*** Opening Records shown ***
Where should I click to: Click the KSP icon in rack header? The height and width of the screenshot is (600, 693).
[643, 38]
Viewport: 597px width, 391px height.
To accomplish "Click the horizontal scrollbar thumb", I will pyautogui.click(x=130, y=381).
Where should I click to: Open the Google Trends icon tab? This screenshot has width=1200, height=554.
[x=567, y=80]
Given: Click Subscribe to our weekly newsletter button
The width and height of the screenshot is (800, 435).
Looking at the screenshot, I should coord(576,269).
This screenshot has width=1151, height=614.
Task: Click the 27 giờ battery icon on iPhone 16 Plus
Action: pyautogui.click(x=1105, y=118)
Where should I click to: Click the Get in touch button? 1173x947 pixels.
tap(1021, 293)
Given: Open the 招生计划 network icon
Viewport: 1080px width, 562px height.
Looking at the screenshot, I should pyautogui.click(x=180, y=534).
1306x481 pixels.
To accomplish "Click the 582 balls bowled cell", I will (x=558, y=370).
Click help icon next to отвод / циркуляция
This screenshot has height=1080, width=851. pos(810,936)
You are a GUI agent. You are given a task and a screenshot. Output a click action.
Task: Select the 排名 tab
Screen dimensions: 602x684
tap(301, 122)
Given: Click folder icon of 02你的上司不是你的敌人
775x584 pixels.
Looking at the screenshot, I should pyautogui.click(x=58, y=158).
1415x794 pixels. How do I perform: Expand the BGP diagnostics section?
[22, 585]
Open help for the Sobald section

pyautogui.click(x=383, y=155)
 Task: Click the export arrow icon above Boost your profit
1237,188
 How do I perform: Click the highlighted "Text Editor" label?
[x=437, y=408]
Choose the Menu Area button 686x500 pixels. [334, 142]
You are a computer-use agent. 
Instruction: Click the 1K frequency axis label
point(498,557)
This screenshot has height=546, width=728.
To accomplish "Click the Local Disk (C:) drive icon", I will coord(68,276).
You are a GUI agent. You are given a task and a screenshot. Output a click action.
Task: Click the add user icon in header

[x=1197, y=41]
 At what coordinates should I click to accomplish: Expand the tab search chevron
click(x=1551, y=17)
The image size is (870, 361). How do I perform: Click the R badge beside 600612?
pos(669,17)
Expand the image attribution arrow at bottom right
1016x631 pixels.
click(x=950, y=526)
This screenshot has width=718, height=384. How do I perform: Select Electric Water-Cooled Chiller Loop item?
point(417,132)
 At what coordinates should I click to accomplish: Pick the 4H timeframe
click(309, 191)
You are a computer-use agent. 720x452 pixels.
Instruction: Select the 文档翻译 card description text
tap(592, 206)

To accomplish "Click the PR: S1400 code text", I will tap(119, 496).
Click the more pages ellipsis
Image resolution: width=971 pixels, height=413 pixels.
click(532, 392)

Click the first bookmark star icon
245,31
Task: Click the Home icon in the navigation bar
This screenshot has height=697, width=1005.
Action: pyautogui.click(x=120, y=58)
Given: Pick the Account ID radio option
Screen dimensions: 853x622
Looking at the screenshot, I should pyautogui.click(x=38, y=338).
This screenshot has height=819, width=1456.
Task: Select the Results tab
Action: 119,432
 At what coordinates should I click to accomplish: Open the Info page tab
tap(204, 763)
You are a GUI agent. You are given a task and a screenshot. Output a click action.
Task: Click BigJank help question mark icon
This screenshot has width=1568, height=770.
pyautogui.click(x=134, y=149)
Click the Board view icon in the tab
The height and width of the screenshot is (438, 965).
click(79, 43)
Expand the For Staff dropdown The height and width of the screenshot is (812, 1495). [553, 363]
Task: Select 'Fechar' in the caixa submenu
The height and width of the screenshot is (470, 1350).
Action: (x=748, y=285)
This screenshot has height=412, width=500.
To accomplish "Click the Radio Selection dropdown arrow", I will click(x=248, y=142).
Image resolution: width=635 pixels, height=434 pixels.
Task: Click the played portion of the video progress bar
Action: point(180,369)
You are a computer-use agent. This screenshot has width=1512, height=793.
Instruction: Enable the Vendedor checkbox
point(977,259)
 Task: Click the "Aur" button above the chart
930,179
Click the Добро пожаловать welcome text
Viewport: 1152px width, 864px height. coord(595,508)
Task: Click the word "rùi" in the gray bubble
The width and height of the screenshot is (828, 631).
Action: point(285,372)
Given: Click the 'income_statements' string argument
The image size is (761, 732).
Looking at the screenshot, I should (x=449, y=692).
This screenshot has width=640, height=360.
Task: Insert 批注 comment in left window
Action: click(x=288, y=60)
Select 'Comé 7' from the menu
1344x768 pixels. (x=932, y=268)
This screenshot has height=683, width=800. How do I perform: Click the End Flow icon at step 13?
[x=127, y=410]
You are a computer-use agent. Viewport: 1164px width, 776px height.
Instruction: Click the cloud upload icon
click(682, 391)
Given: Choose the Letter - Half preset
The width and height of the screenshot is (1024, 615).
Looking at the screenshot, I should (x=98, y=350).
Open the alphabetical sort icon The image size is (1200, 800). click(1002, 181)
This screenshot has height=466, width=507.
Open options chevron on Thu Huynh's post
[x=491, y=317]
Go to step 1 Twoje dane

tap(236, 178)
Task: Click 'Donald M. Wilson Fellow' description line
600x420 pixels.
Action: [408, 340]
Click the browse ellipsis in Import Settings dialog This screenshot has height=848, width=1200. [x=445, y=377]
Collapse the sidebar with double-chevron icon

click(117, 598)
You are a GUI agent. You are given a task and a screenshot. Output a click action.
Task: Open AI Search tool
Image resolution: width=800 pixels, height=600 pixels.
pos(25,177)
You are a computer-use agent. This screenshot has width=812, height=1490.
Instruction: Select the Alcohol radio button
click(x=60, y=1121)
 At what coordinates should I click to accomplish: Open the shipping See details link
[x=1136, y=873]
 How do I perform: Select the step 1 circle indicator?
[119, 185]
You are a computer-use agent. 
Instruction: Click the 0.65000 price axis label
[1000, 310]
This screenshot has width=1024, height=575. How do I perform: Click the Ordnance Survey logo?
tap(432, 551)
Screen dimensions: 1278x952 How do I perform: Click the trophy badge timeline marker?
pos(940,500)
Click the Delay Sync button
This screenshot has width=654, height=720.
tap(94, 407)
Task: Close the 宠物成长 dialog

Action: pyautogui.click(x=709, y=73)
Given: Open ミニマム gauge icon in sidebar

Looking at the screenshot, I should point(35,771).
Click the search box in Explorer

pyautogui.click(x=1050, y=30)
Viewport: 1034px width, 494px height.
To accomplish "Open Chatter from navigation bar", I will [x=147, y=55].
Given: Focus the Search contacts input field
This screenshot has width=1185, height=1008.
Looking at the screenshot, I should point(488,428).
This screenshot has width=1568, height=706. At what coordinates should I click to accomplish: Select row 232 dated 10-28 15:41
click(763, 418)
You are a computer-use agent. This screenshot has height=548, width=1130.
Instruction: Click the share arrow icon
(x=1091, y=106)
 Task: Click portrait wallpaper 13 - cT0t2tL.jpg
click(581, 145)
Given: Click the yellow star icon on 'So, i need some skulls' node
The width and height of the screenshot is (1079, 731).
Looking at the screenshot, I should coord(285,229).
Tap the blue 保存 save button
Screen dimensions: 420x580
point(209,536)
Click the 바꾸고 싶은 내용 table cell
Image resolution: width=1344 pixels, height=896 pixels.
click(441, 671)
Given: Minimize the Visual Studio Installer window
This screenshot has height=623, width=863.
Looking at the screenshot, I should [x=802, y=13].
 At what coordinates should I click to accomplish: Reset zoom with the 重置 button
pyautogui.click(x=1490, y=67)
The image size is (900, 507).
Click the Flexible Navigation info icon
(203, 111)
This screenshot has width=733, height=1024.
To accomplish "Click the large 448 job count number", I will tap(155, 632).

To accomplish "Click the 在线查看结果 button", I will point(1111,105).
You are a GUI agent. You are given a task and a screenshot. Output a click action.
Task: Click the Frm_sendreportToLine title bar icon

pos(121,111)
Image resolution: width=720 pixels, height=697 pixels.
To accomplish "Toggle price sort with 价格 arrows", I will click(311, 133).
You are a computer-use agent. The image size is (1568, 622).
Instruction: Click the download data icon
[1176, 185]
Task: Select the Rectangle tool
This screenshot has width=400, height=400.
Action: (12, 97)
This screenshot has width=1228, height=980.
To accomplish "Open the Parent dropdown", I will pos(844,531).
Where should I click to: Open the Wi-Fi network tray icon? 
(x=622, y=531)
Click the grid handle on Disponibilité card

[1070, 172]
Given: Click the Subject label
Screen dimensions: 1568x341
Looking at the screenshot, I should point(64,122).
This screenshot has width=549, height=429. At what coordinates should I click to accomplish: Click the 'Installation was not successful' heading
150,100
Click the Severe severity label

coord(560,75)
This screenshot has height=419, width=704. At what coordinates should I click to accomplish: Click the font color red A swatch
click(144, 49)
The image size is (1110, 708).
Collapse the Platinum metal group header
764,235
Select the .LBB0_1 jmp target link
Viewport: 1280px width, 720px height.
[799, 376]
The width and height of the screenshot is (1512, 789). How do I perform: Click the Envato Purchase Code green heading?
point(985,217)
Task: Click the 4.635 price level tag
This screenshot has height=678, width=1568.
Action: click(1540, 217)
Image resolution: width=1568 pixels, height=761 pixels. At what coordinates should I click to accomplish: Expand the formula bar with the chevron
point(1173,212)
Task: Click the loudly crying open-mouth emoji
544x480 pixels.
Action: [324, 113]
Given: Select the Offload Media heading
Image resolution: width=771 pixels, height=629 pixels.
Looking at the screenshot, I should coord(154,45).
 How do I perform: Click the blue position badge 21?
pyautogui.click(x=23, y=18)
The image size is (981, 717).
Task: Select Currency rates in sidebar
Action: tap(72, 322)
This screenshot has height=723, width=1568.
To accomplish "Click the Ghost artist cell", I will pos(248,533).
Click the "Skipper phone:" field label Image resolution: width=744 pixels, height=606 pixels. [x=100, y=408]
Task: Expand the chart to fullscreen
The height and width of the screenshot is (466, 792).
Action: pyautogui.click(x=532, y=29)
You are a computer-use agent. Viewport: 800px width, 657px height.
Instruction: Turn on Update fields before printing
*** Closing Records shown ***
=== Aim of the exercise ===
Restate word for word the entries above, starting at the line with "Given: Click Subscribe" and ending at the line with "1306x481 pixels.", inclusive, and no others.

=== Answer to this task ===
Given: Click Subscribe to our weekly newsletter button
The width and height of the screenshot is (800, 435).
Looking at the screenshot, I should coord(576,269).
This screenshot has width=1151, height=614.
Task: Click the 27 giờ battery icon on iPhone 16 Plus
Action: pyautogui.click(x=1105, y=118)
Where should I click to: Click the Get in touch button? 1173x947 pixels.
tap(1021, 293)
Given: Open the 招生计划 network icon
Viewport: 1080px width, 562px height.
Looking at the screenshot, I should pyautogui.click(x=180, y=534).
1306x481 pixels.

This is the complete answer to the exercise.